Please copy out all of the material below line by line, keeping every character unchanged.

----- Task data

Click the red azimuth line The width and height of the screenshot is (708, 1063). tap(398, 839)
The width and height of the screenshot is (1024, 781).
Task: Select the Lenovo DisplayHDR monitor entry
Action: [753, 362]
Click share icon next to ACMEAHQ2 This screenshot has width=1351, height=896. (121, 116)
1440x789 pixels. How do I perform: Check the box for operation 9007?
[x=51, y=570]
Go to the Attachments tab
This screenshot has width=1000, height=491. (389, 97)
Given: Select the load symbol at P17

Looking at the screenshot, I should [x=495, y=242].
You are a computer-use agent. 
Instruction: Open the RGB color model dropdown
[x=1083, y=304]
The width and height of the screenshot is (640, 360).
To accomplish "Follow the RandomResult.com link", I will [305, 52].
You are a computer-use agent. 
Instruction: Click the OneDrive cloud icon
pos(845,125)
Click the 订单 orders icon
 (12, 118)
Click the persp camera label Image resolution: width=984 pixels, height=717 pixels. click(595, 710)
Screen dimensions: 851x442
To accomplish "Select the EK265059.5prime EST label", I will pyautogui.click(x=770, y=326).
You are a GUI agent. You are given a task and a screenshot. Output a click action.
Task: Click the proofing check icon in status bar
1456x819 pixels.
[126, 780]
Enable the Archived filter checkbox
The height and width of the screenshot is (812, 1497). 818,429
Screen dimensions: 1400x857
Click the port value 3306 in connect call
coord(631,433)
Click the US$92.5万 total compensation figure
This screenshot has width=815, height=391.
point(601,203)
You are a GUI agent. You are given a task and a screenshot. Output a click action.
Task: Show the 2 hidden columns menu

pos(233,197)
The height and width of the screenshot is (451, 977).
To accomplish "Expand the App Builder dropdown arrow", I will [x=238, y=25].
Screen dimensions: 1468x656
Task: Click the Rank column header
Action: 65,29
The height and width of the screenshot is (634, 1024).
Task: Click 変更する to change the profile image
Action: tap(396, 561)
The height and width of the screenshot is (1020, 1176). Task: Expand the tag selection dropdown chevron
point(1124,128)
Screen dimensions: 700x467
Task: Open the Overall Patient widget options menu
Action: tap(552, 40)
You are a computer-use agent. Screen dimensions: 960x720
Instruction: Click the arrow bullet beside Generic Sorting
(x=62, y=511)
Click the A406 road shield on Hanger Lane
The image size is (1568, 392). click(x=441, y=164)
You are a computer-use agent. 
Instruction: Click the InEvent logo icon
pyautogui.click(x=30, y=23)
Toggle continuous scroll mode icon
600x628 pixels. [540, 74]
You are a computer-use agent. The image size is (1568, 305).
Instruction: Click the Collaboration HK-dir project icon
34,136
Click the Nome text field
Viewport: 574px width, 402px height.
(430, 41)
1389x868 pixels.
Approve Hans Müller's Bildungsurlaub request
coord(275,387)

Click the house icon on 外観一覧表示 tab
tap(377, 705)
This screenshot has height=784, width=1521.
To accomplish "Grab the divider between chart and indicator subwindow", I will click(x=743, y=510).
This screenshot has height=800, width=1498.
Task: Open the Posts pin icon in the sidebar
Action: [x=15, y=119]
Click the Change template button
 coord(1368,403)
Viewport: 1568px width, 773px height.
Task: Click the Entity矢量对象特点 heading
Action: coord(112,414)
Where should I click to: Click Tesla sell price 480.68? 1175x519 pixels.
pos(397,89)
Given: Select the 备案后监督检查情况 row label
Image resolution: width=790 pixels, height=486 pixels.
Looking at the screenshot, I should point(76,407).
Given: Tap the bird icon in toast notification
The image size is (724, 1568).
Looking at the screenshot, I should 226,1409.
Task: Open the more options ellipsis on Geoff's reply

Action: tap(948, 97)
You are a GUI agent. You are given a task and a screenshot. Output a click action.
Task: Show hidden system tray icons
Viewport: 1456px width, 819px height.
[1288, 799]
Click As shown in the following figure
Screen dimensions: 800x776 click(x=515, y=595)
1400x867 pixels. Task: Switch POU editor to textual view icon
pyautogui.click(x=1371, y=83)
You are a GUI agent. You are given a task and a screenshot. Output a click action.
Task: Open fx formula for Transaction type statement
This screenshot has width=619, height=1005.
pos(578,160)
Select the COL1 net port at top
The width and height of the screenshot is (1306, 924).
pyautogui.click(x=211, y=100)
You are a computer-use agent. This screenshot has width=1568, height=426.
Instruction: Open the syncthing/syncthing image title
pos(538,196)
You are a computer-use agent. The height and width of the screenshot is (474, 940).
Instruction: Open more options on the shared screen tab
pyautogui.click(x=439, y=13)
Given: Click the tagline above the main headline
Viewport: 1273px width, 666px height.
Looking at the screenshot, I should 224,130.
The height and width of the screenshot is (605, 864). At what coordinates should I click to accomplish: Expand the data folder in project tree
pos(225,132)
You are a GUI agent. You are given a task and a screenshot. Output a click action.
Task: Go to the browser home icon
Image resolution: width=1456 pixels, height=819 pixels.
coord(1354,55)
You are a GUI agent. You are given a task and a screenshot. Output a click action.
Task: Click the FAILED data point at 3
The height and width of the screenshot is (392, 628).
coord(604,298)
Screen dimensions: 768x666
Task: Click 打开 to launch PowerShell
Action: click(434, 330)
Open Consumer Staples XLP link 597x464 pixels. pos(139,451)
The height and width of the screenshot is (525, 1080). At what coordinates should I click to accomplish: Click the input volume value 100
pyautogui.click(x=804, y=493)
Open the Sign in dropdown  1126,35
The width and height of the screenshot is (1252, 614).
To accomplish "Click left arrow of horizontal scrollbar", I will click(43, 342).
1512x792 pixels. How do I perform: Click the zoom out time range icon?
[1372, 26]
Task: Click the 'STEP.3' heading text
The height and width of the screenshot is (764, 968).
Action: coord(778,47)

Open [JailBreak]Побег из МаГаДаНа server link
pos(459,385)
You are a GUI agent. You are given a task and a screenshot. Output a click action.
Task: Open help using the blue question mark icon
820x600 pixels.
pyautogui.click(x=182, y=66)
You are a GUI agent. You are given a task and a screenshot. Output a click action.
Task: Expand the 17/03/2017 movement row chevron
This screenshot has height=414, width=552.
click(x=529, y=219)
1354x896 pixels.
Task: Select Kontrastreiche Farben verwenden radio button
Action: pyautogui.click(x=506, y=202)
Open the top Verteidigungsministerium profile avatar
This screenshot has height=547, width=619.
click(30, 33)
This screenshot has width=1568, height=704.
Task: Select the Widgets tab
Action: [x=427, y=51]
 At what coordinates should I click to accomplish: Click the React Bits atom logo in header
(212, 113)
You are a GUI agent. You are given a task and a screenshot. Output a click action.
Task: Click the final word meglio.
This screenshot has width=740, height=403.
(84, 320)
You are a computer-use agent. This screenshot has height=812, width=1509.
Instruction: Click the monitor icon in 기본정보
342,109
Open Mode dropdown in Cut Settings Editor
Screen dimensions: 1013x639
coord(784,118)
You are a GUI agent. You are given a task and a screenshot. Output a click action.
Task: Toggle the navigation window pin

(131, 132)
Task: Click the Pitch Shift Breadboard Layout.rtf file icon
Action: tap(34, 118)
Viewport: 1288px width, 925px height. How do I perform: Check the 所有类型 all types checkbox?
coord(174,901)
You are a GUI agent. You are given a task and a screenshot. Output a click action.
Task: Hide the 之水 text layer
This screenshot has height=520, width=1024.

----------

Answer »
Click the red azimuth line The width and height of the screenshot is (708, 1063). tap(398, 839)
The width and height of the screenshot is (1024, 781).
Task: Select the Lenovo DisplayHDR monitor entry
Action: [753, 362]
Click share icon next to ACMEAHQ2 This screenshot has width=1351, height=896. (121, 116)
1440x789 pixels. How do I perform: Check the box for operation 9007?
[x=51, y=570]
Go to the Attachments tab
This screenshot has width=1000, height=491. (389, 97)
Given: Select the load symbol at P17

Looking at the screenshot, I should [x=495, y=242].
You are a computer-use agent. 
Instruction: Open the RGB color model dropdown
[x=1083, y=304]
The width and height of the screenshot is (640, 360).
To accomplish "Follow the RandomResult.com link", I will [305, 52].
You are a computer-use agent. 
Instruction: Click the OneDrive cloud icon
pos(845,125)
Click the 订单 orders icon
 (12, 118)
Click the persp camera label Image resolution: width=984 pixels, height=717 pixels. click(595, 710)
Screen dimensions: 851x442
To accomplish "Select the EK265059.5prime EST label", I will pyautogui.click(x=770, y=326).
You are a GUI agent. You are given a task and a screenshot. Output a click action.
Task: Click the proofing check icon in status bar
1456x819 pixels.
[126, 780]
Enable the Archived filter checkbox
The height and width of the screenshot is (812, 1497). 818,429
Screen dimensions: 1400x857
Click the port value 3306 in connect call
coord(631,433)
Click the US$92.5万 total compensation figure
This screenshot has width=815, height=391.
point(601,203)
You are a GUI agent. You are given a task and a screenshot. Output a click action.
Task: Show the 2 hidden columns menu

pos(233,197)
The height and width of the screenshot is (451, 977).
To accomplish "Expand the App Builder dropdown arrow", I will [x=238, y=25].
Screen dimensions: 1468x656
Task: Click the Rank column header
Action: 65,29
The height and width of the screenshot is (634, 1024).
Task: Click 変更する to change the profile image
Action: tap(396, 561)
The height and width of the screenshot is (1020, 1176). Task: Expand the tag selection dropdown chevron
point(1124,128)
Screen dimensions: 700x467
Task: Open the Overall Patient widget options menu
Action: tap(552, 40)
You are a computer-use agent. Screen dimensions: 960x720
Instruction: Click the arrow bullet beside Generic Sorting
(x=62, y=511)
Click the A406 road shield on Hanger Lane
The image size is (1568, 392). click(x=441, y=164)
You are a computer-use agent. 
Instruction: Click the InEvent logo icon
pyautogui.click(x=30, y=23)
Toggle continuous scroll mode icon
600x628 pixels. [540, 74]
You are a computer-use agent. The image size is (1568, 305).
Instruction: Click the Collaboration HK-dir project icon
34,136
Click the Nome text field
Viewport: 574px width, 402px height.
(430, 41)
1389x868 pixels.
Approve Hans Müller's Bildungsurlaub request
coord(275,387)

Click the house icon on 外観一覧表示 tab
tap(377, 705)
This screenshot has height=784, width=1521.
To accomplish "Grab the divider between chart and indicator subwindow", I will click(x=743, y=510).
This screenshot has height=800, width=1498.
Task: Open the Posts pin icon in the sidebar
Action: [x=15, y=119]
Click the Change template button
 coord(1368,403)
Viewport: 1568px width, 773px height.
Task: Click the Entity矢量对象特点 heading
Action: coord(112,414)
Where should I click to: Click Tesla sell price 480.68? 1175x519 pixels.
pos(397,89)
Given: Select the 备案后监督检查情况 row label
Image resolution: width=790 pixels, height=486 pixels.
Looking at the screenshot, I should point(76,407).
Given: Tap the bird icon in toast notification
The image size is (724, 1568).
Looking at the screenshot, I should 226,1409.
Task: Open the more options ellipsis on Geoff's reply

Action: tap(948, 97)
You are a GUI agent. You are given a task and a screenshot. Output a click action.
Task: Show hidden system tray icons
Viewport: 1456px width, 819px height.
[1288, 799]
Click As shown in the following figure
Screen dimensions: 800x776 click(x=515, y=595)
1400x867 pixels. Task: Switch POU editor to textual view icon
pyautogui.click(x=1371, y=83)
You are a GUI agent. You are given a task and a screenshot. Output a click action.
Task: Open fx formula for Transaction type statement
This screenshot has width=619, height=1005.
pos(578,160)
Select the COL1 net port at top
The width and height of the screenshot is (1306, 924).
pyautogui.click(x=211, y=100)
You are a computer-use agent. This screenshot has width=1568, height=426.
Instruction: Open the syncthing/syncthing image title
pos(538,196)
You are a computer-use agent. The height and width of the screenshot is (474, 940).
Instruction: Open more options on the shared screen tab
pyautogui.click(x=439, y=13)
Given: Click the tagline above the main headline
Viewport: 1273px width, 666px height.
Looking at the screenshot, I should 224,130.
The height and width of the screenshot is (605, 864). At what coordinates should I click to accomplish: Expand the data folder in project tree
pos(225,132)
You are a GUI agent. You are given a task and a screenshot. Output a click action.
Task: Go to the browser home icon
Image resolution: width=1456 pixels, height=819 pixels.
coord(1354,55)
You are a GUI agent. You are given a task and a screenshot. Output a click action.
Task: Click the FAILED data point at 3
The height and width of the screenshot is (392, 628).
coord(604,298)
Screen dimensions: 768x666
Task: Click 打开 to launch PowerShell
Action: click(434, 330)
Open Consumer Staples XLP link 597x464 pixels. pos(139,451)
The height and width of the screenshot is (525, 1080). At what coordinates should I click to accomplish: Click the input volume value 100
pyautogui.click(x=804, y=493)
Open the Sign in dropdown  1126,35
The width and height of the screenshot is (1252, 614).
To accomplish "Click left arrow of horizontal scrollbar", I will click(43, 342).
1512x792 pixels. How do I perform: Click the zoom out time range icon?
[1372, 26]
Task: Click the 'STEP.3' heading text
The height and width of the screenshot is (764, 968).
Action: coord(778,47)

Open [JailBreak]Побег из МаГаДаНа server link
pos(459,385)
You are a GUI agent. You are given a task and a screenshot. Output a click action.
Task: Open help using the blue question mark icon
820x600 pixels.
pyautogui.click(x=182, y=66)
You are a GUI agent. You are given a task and a screenshot. Output a click action.
Task: Expand the 17/03/2017 movement row chevron
This screenshot has height=414, width=552.
click(x=529, y=219)
1354x896 pixels.
Task: Select Kontrastreiche Farben verwenden radio button
Action: pyautogui.click(x=506, y=202)
Open the top Verteidigungsministerium profile avatar
This screenshot has height=547, width=619.
click(30, 33)
This screenshot has width=1568, height=704.
Task: Select the Widgets tab
Action: [x=427, y=51]
 At what coordinates should I click to accomplish: Click the React Bits atom logo in header
(212, 113)
You are a GUI agent. You are given a task and a screenshot. Output a click action.
Task: Click the final word meglio.
This screenshot has width=740, height=403.
(84, 320)
You are a computer-use agent. This screenshot has height=812, width=1509.
Instruction: Click the monitor icon in 기본정보
342,109
Open Mode dropdown in Cut Settings Editor
Screen dimensions: 1013x639
coord(784,118)
You are a GUI agent. You are given a task and a screenshot. Output a click action.
Task: Toggle the navigation window pin

(131, 132)
Task: Click the Pitch Shift Breadboard Layout.rtf file icon
Action: tap(34, 118)
Viewport: 1288px width, 925px height. How do I perform: Check the 所有类型 all types checkbox?
coord(174,901)
You are a GUI agent. You are given a task and a screenshot. Output a click action.
Task: Hide the 之水 text layer
This screenshot has height=520, width=1024.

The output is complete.